[YOUR GOAL]
Your answer should be the complete data, copied exactly.

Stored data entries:
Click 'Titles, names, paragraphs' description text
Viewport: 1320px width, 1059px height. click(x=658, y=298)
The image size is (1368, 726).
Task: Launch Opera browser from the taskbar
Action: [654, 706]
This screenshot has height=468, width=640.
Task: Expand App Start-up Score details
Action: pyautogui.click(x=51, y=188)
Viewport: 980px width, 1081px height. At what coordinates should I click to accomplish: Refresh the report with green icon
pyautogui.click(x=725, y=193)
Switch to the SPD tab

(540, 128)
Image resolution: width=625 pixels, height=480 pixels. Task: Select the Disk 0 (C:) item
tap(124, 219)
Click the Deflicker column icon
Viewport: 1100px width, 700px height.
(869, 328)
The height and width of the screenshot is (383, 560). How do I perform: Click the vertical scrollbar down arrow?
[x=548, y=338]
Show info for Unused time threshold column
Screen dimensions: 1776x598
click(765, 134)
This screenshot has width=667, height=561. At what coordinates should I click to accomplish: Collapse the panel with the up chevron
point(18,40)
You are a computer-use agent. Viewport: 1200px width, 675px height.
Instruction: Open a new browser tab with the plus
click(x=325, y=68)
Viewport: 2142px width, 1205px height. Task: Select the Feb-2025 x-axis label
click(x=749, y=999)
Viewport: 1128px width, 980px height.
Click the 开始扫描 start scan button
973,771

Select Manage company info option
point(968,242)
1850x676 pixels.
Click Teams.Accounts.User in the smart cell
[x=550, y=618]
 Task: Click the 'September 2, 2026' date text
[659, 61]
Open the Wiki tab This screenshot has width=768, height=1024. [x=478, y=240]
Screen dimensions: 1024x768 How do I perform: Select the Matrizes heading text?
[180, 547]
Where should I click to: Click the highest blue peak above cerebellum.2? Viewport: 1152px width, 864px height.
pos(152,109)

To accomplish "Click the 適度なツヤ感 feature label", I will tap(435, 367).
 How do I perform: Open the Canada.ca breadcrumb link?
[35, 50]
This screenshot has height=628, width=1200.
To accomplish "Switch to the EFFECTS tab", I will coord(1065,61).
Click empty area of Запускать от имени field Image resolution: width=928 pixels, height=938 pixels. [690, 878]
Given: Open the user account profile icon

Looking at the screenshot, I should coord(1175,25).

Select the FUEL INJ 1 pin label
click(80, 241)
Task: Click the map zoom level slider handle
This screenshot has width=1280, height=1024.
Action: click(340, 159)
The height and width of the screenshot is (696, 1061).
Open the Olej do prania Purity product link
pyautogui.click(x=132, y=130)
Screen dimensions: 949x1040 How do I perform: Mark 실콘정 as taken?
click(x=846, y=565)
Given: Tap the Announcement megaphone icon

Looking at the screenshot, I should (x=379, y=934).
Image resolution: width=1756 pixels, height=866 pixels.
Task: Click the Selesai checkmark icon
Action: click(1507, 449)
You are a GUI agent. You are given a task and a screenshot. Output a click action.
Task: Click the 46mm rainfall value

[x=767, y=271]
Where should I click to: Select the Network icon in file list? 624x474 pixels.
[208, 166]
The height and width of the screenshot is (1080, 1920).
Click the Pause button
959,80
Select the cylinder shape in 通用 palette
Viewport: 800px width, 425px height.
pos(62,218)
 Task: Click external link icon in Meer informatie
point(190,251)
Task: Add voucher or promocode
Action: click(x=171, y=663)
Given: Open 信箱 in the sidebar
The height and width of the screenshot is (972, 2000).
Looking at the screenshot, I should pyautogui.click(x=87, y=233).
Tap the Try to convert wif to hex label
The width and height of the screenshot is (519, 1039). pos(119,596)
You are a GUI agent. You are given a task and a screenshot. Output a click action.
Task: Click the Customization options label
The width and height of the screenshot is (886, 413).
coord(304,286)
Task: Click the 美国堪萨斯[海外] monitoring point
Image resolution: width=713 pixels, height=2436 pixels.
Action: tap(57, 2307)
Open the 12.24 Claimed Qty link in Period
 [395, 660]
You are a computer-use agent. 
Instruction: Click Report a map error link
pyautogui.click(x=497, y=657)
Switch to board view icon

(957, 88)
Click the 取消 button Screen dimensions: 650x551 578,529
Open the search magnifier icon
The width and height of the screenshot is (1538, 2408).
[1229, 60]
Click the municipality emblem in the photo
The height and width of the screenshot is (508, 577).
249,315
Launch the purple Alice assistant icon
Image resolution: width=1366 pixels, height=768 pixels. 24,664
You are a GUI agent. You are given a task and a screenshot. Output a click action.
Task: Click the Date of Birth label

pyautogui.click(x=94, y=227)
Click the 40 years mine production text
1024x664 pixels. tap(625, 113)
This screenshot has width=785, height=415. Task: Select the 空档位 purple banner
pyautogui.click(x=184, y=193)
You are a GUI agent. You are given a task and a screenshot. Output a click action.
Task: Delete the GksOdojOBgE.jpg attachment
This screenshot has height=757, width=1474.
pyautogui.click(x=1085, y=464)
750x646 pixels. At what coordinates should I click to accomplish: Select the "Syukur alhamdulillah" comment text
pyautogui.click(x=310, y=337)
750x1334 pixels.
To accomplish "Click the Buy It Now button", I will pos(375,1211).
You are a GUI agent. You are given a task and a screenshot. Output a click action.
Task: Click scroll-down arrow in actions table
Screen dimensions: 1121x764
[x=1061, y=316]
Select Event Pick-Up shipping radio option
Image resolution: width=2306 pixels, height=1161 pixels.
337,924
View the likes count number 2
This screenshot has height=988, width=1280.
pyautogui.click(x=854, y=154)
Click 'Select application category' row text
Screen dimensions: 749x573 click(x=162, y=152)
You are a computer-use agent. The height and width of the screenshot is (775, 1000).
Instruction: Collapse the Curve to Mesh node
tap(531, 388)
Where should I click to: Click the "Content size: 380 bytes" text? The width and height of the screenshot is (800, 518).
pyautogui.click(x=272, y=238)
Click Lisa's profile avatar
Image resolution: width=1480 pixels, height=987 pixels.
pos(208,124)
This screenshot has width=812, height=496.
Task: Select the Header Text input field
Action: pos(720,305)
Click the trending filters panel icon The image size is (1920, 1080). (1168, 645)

[WRITTEN RESPONSE]
Click 'Titles, names, paragraphs' description text
Viewport: 1320px width, 1059px height. click(x=658, y=298)
The image size is (1368, 726).
Task: Launch Opera browser from the taskbar
Action: [654, 706]
This screenshot has height=468, width=640.
Task: Expand App Start-up Score details
Action: pyautogui.click(x=51, y=188)
Viewport: 980px width, 1081px height. At what coordinates should I click to accomplish: Refresh the report with green icon
pyautogui.click(x=725, y=193)
Switch to the SPD tab

(540, 128)
Image resolution: width=625 pixels, height=480 pixels. Task: Select the Disk 0 (C:) item
tap(124, 219)
Click the Deflicker column icon
Viewport: 1100px width, 700px height.
(869, 328)
The height and width of the screenshot is (383, 560). How do I perform: Click the vertical scrollbar down arrow?
[x=548, y=338]
Show info for Unused time threshold column
Screen dimensions: 1776x598
click(765, 134)
This screenshot has width=667, height=561. At what coordinates should I click to accomplish: Collapse the panel with the up chevron
point(18,40)
You are a computer-use agent. Viewport: 1200px width, 675px height.
Instruction: Open a new browser tab with the plus
click(x=325, y=68)
Viewport: 2142px width, 1205px height. Task: Select the Feb-2025 x-axis label
click(x=749, y=999)
Viewport: 1128px width, 980px height.
Click the 开始扫描 start scan button
973,771

Select Manage company info option
point(968,242)
1850x676 pixels.
Click Teams.Accounts.User in the smart cell
[x=550, y=618]
 Task: Click the 'September 2, 2026' date text
[659, 61]
Open the Wiki tab This screenshot has width=768, height=1024. [x=478, y=240]
Screen dimensions: 1024x768 How do I perform: Select the Matrizes heading text?
[180, 547]
Where should I click to: Click the highest blue peak above cerebellum.2? Viewport: 1152px width, 864px height.
pos(152,109)

To accomplish "Click the 適度なツヤ感 feature label", I will tap(435, 367).
 How do I perform: Open the Canada.ca breadcrumb link?
[35, 50]
This screenshot has height=628, width=1200.
To accomplish "Switch to the EFFECTS tab", I will coord(1065,61).
Click empty area of Запускать от имени field Image resolution: width=928 pixels, height=938 pixels. [690, 878]
Given: Open the user account profile icon

Looking at the screenshot, I should coord(1175,25).

Select the FUEL INJ 1 pin label
click(80, 241)
Task: Click the map zoom level slider handle
This screenshot has width=1280, height=1024.
Action: click(340, 159)
The height and width of the screenshot is (696, 1061).
Open the Olej do prania Purity product link
pyautogui.click(x=132, y=130)
Screen dimensions: 949x1040 How do I perform: Mark 실콘정 as taken?
click(x=846, y=565)
Given: Tap the Announcement megaphone icon

Looking at the screenshot, I should (x=379, y=934).
Image resolution: width=1756 pixels, height=866 pixels.
Task: Click the Selesai checkmark icon
Action: click(1507, 449)
You are a GUI agent. You are given a task and a screenshot. Output a click action.
Task: Click the 46mm rainfall value

[x=767, y=271]
Where should I click to: Select the Network icon in file list? 624x474 pixels.
[208, 166]
The height and width of the screenshot is (1080, 1920).
Click the Pause button
959,80
Select the cylinder shape in 通用 palette
Viewport: 800px width, 425px height.
pos(62,218)
 Task: Click external link icon in Meer informatie
point(190,251)
Task: Add voucher or promocode
Action: click(x=171, y=663)
Given: Open 信箱 in the sidebar
The height and width of the screenshot is (972, 2000).
Looking at the screenshot, I should pyautogui.click(x=87, y=233).
Tap the Try to convert wif to hex label
The width and height of the screenshot is (519, 1039). pos(119,596)
You are a GUI agent. You are given a task and a screenshot. Output a click action.
Task: Click the Customization options label
The width and height of the screenshot is (886, 413).
coord(304,286)
Task: Click the 美国堪萨斯[海外] monitoring point
Image resolution: width=713 pixels, height=2436 pixels.
Action: tap(57, 2307)
Open the 12.24 Claimed Qty link in Period
 [395, 660]
You are a computer-use agent. 
Instruction: Click Report a map error link
pyautogui.click(x=497, y=657)
Switch to board view icon

(957, 88)
Click the 取消 button Screen dimensions: 650x551 578,529
Open the search magnifier icon
The width and height of the screenshot is (1538, 2408).
[1229, 60]
Click the municipality emblem in the photo
The height and width of the screenshot is (508, 577).
249,315
Launch the purple Alice assistant icon
Image resolution: width=1366 pixels, height=768 pixels. 24,664
You are a GUI agent. You are given a task and a screenshot. Output a click action.
Task: Click the Date of Birth label

pyautogui.click(x=94, y=227)
Click the 40 years mine production text
1024x664 pixels. tap(625, 113)
This screenshot has width=785, height=415. Task: Select the 空档位 purple banner
pyautogui.click(x=184, y=193)
You are a GUI agent. You are given a task and a screenshot. Output a click action.
Task: Delete the GksOdojOBgE.jpg attachment
This screenshot has height=757, width=1474.
pyautogui.click(x=1085, y=464)
750x646 pixels. At what coordinates should I click to accomplish: Select the "Syukur alhamdulillah" comment text
pyautogui.click(x=310, y=337)
750x1334 pixels.
To accomplish "Click the Buy It Now button", I will pos(375,1211).
You are a GUI agent. You are given a task and a screenshot. Output a click action.
Task: Click scroll-down arrow in actions table
Screen dimensions: 1121x764
[x=1061, y=316]
Select Event Pick-Up shipping radio option
Image resolution: width=2306 pixels, height=1161 pixels.
337,924
View the likes count number 2
This screenshot has height=988, width=1280.
pyautogui.click(x=854, y=154)
Click 'Select application category' row text
Screen dimensions: 749x573 click(x=162, y=152)
You are a computer-use agent. The height and width of the screenshot is (775, 1000).
Instruction: Collapse the Curve to Mesh node
tap(531, 388)
Where should I click to: Click the "Content size: 380 bytes" text? The width and height of the screenshot is (800, 518).
pyautogui.click(x=272, y=238)
Click Lisa's profile avatar
Image resolution: width=1480 pixels, height=987 pixels.
pos(208,124)
This screenshot has width=812, height=496.
Task: Select the Header Text input field
Action: pos(720,305)
Click the trending filters panel icon The image size is (1920, 1080). (1168, 645)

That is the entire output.